Professor Alan E. Steinweis specializes in the history of Nazi Germany and the Holocaust. A native of Brooklyn, NY, he received his PhD from the University of North Carolina at Chapel Hill, where he worked under the distinguished historian Gerhard L. Weinberg. He is the author of three books: Art, Ideology, and Economics in Nazi Germany: The Reich Chambers of Music, Theater, and the Visual Arts (University of North Carolina Press, 1993; paperback 1996); Studying the Jew: Scholarly Antisemitism in Nazi Germany (Harvard University Press, 2006; paperback 2008); and Kristallnacht 1938 (Harvard University Press, 2009). Studying the Jew was designated a Finalist for the National Jewish Book Award in the Holocaust category. He has edited or co-edited eight further volumes, most recently: Holocaust Memory in a Globalizing World (Wallstein, 2017); The Germans and the Holocaust: Popular Responses to the Persecution and Murder of the Jews (Berghahn, 2016); Holocaust and Memory in Europe (German Yearbook for Contemporary History 2016); Exil und Shoah (Exilforschung 2016); Judenverfolgung in München (Münchner Beiträge zur jüdischen Geschichte und Kultur 2014); and The Law in Nazi Germany and the Holocaust (Berghahn, 2013).
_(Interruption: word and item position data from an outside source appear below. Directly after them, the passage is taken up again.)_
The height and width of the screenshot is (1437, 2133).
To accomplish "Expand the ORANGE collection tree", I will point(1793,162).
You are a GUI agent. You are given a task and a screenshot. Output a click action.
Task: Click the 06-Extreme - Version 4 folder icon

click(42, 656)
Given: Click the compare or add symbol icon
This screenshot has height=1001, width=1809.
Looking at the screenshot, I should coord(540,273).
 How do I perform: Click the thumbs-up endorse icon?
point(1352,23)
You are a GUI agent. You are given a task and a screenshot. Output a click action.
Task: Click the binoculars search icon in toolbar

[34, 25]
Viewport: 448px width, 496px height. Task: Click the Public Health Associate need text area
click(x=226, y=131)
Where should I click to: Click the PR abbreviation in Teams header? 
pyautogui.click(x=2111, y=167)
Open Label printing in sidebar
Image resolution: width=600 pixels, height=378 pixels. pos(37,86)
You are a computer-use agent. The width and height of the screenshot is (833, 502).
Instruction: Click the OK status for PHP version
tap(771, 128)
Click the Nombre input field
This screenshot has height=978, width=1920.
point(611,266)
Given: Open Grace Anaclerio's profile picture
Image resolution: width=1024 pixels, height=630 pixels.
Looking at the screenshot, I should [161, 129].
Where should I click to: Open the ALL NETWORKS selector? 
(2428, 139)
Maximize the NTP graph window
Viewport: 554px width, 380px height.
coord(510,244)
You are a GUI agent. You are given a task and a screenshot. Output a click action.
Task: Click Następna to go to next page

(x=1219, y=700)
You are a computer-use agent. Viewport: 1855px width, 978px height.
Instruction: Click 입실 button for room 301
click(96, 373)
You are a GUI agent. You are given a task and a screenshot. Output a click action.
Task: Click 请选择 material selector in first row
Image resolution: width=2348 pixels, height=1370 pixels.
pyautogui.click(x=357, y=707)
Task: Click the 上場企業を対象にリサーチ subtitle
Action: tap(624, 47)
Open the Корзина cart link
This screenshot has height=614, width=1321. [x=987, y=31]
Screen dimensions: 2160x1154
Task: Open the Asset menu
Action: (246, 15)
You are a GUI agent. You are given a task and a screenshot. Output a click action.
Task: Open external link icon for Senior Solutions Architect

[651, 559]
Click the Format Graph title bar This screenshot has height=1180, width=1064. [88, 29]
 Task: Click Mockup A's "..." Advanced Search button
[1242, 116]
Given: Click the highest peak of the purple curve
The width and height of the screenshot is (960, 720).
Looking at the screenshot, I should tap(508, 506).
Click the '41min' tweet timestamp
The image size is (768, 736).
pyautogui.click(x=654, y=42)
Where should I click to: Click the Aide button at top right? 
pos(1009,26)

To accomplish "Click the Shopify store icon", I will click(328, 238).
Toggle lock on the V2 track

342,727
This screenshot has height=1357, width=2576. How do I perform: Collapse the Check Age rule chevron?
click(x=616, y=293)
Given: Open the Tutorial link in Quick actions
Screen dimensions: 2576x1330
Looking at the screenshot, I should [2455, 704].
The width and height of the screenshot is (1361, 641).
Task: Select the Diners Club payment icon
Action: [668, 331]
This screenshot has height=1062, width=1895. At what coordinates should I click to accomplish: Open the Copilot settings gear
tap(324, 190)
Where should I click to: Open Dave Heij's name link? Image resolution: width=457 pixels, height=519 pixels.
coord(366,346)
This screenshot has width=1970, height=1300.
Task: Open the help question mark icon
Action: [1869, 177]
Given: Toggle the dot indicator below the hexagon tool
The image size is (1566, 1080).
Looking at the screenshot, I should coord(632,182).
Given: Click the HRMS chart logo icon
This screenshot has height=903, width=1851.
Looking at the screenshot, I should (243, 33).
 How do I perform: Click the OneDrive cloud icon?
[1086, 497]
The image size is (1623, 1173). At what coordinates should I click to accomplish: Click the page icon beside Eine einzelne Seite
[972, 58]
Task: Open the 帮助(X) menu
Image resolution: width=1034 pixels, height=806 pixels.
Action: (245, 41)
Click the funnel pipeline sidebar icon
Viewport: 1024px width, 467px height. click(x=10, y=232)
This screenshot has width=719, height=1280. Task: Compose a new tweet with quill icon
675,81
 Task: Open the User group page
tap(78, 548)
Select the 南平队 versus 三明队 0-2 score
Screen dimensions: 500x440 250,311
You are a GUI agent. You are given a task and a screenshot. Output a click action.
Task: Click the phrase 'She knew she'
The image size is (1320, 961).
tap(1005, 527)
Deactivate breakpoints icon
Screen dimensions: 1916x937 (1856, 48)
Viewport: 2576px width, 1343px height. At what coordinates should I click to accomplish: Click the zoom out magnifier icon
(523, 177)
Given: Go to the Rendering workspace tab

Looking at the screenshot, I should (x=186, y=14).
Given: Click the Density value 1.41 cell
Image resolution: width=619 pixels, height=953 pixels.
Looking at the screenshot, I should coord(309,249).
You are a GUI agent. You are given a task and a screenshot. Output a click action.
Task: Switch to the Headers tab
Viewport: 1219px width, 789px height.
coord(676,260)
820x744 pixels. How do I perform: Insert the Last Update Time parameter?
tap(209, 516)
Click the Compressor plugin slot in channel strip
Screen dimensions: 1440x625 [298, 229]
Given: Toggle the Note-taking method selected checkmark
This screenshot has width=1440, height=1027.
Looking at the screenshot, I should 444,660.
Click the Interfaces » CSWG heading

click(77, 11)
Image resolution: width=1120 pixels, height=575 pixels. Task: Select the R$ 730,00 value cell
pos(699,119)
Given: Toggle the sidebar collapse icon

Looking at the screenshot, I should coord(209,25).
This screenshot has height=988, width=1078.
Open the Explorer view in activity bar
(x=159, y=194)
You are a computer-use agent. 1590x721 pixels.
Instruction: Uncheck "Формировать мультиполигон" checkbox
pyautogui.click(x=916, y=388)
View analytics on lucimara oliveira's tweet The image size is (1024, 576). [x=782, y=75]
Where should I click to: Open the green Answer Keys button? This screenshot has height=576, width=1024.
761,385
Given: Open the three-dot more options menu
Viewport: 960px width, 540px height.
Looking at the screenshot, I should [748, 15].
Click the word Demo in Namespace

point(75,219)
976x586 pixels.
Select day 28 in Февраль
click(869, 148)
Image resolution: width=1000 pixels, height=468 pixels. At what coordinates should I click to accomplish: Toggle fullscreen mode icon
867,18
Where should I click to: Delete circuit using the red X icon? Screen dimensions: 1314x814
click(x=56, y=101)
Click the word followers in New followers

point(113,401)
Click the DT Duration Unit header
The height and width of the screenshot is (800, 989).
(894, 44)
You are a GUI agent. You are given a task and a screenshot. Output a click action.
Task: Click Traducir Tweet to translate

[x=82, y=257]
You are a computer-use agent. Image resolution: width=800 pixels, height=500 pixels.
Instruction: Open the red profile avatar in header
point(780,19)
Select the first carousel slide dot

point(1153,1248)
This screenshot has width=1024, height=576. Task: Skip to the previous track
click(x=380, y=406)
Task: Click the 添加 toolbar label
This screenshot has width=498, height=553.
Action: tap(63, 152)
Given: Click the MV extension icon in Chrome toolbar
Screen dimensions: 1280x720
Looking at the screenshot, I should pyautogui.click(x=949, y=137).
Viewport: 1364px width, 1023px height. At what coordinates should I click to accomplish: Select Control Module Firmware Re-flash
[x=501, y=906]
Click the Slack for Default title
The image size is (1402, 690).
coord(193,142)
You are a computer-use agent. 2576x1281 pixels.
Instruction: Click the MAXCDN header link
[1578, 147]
He is the series editor of the American edition of the Comprehensive History of the Holocaust, a monograph series sponsored by Yad Vashem, the Holocaust research and commemoration authority of the state of Israel, and published by the University of Nebraska Press. He is also a member of the International Advisory Board for The Persecution and Murder of the Jews of Europe, the English-language edition of a multi-volume document collection published by a consortium of German institutions.
Professor Steinweis has received fellowships from the Social Science Research Council, the German Academic Exchange Service, the Fulbright Commission, and the Skirball Foundation. He has held visiting positions at the Universities of Hannover, Heidelberg, Frankfurt, Munich, and Beersheba, and has been a visiting fellow at the Free University of Berlin and at the Oxford Center for Hebrew and Jewish Studies. He is a member of the Academic Advisory Board of the Institute for Contemporary History, Munich-Berlin. In 2018 he was the Levine Senior Invitational Scholar at the U.S. Holocaust Memorial Museum in Washington, DC.
In addition to his appointment in the Department of History, Professor Steinweis is a member of the faculty of the Center for Holocaust Studies at UVM.